Write out every record below word for word, omitting the pictures.

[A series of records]
════════════════════
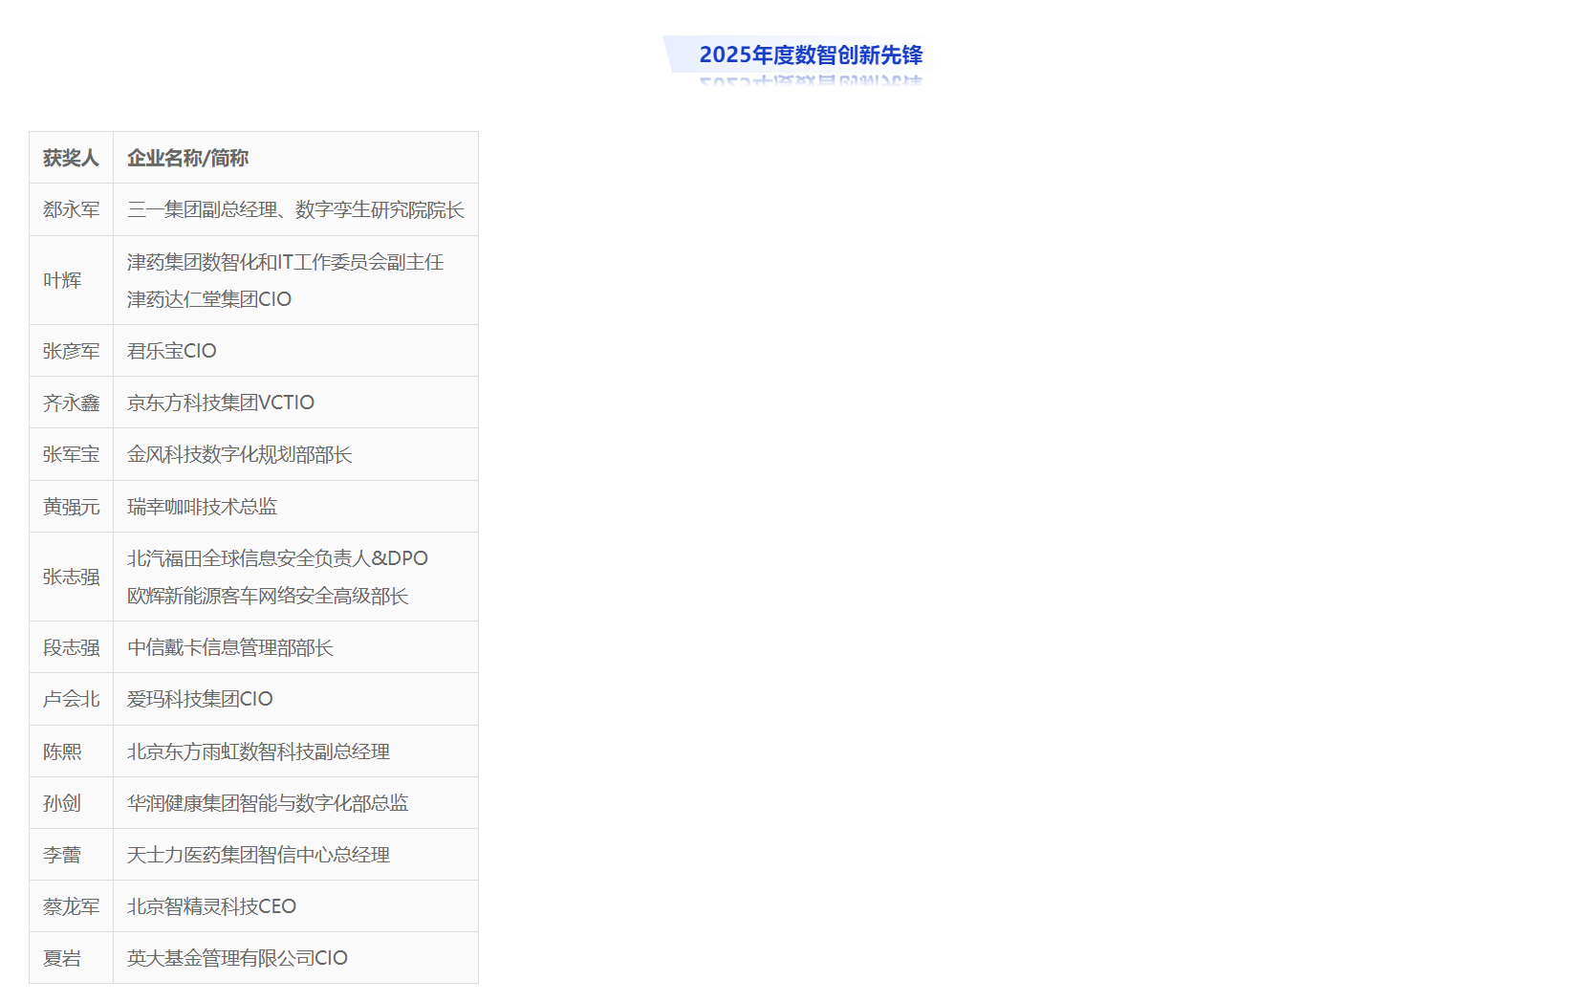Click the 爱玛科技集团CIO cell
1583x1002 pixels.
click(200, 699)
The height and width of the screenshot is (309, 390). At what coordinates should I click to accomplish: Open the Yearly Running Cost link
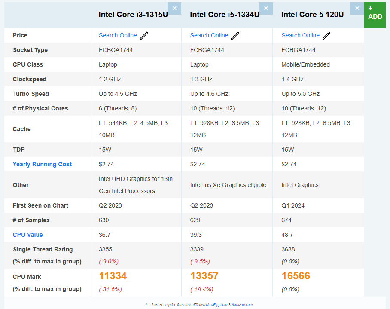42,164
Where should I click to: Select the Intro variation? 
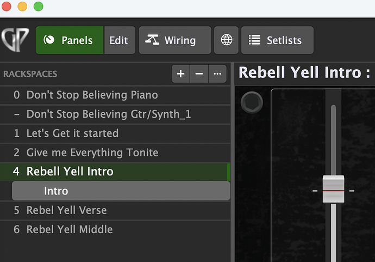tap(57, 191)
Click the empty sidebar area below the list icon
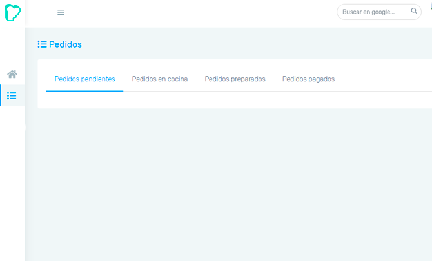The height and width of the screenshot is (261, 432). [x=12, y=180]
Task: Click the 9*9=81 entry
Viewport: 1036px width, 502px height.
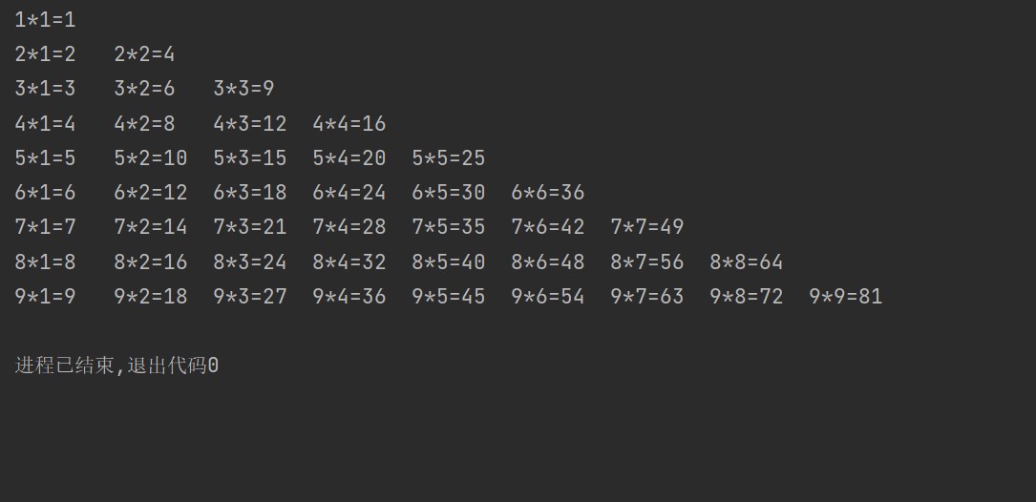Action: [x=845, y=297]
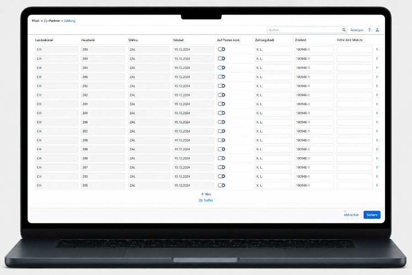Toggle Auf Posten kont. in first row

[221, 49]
════════════════════
WRITTEN REPLY
Click the 爱玛科技集团CIO cell
1583x1002 pixels.
click(200, 699)
The height and width of the screenshot is (309, 390). At what coordinates should I click to accomplish: Open the Yearly Running Cost link
42,164
Where should I click to: Select the Intro variation? 
tap(57, 191)
Click the empty sidebar area below the list icon
The height and width of the screenshot is (261, 432). [x=12, y=180]
Task: Click the 9*9=81 entry
Viewport: 1036px width, 502px height.
Action: [x=845, y=297]
Toggle Auf Posten kont. in first row

[221, 49]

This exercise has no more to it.